**Data in this exercise**
— Start —

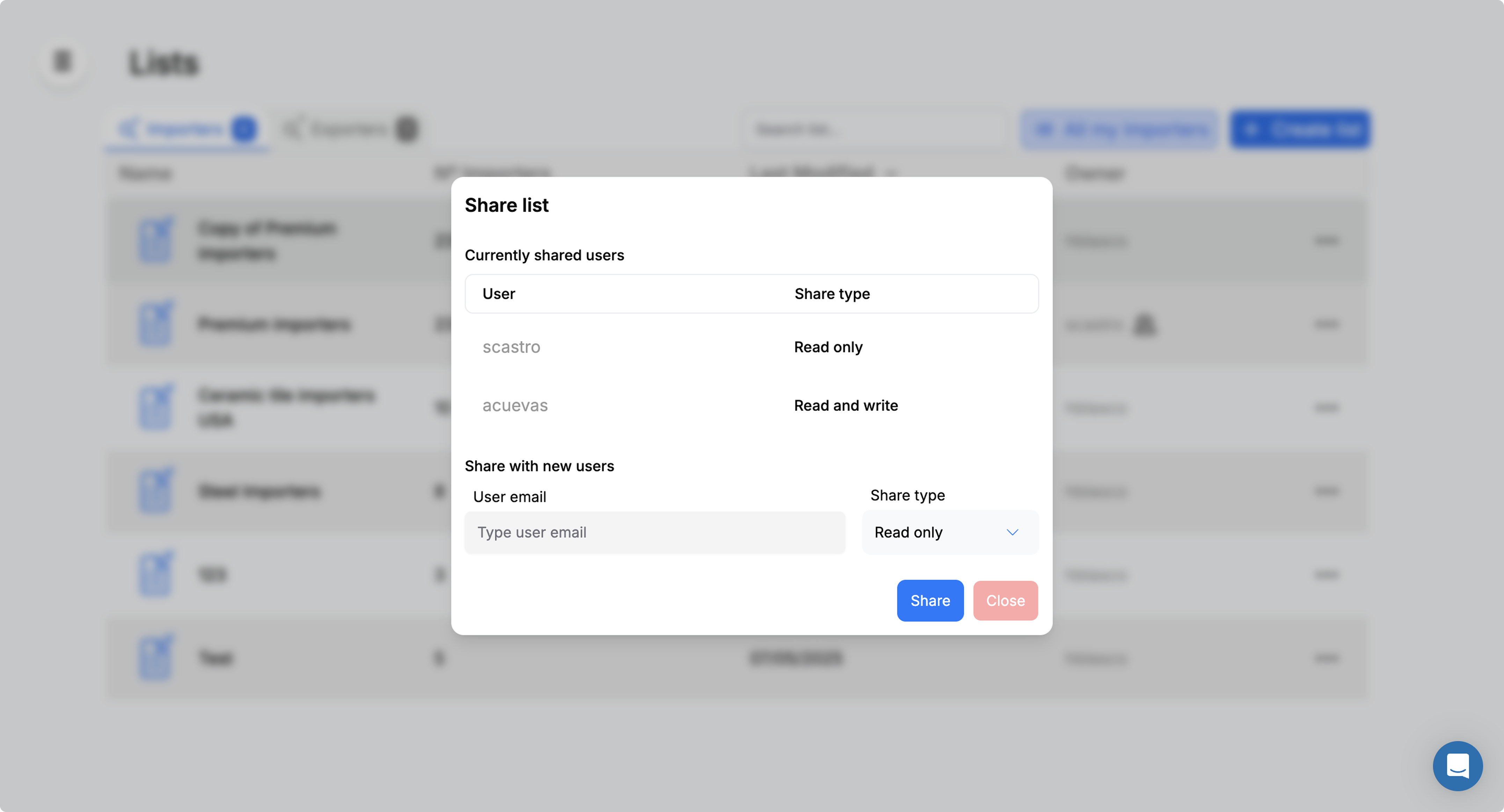The image size is (1504, 812).
Task: Click the All my importers button
Action: click(1119, 128)
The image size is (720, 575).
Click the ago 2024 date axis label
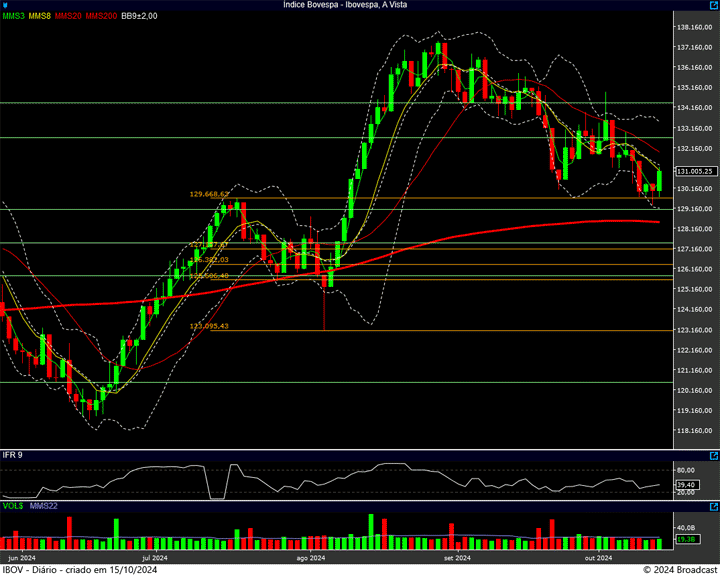coord(311,557)
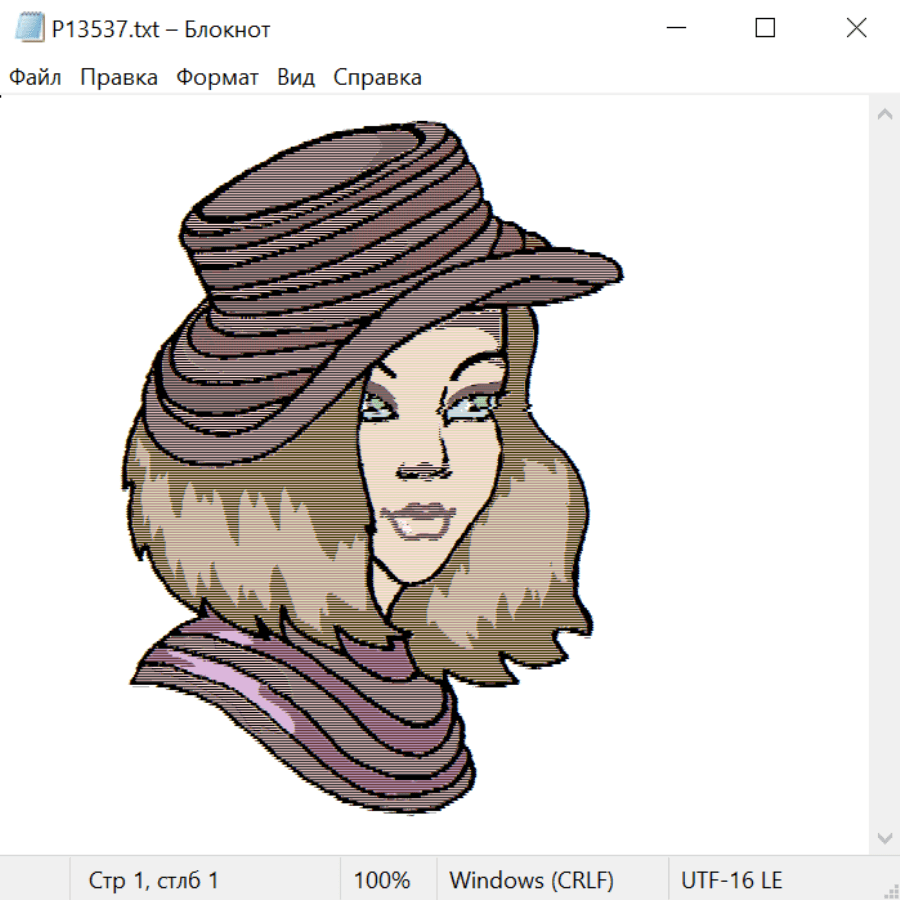
Task: Minimize the Notepad window
Action: (x=674, y=29)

— End —

**Requirements**
Copy every line of the data above word for word, leaving out the pictures.

**Worked solution**
The image size is (1504, 812).
Task: Click the All my importers button
Action: click(1119, 128)
The image size is (720, 575).
Click the ago 2024 date axis label
coord(311,557)
Task: Minimize the Notepad window
Action: (x=674, y=29)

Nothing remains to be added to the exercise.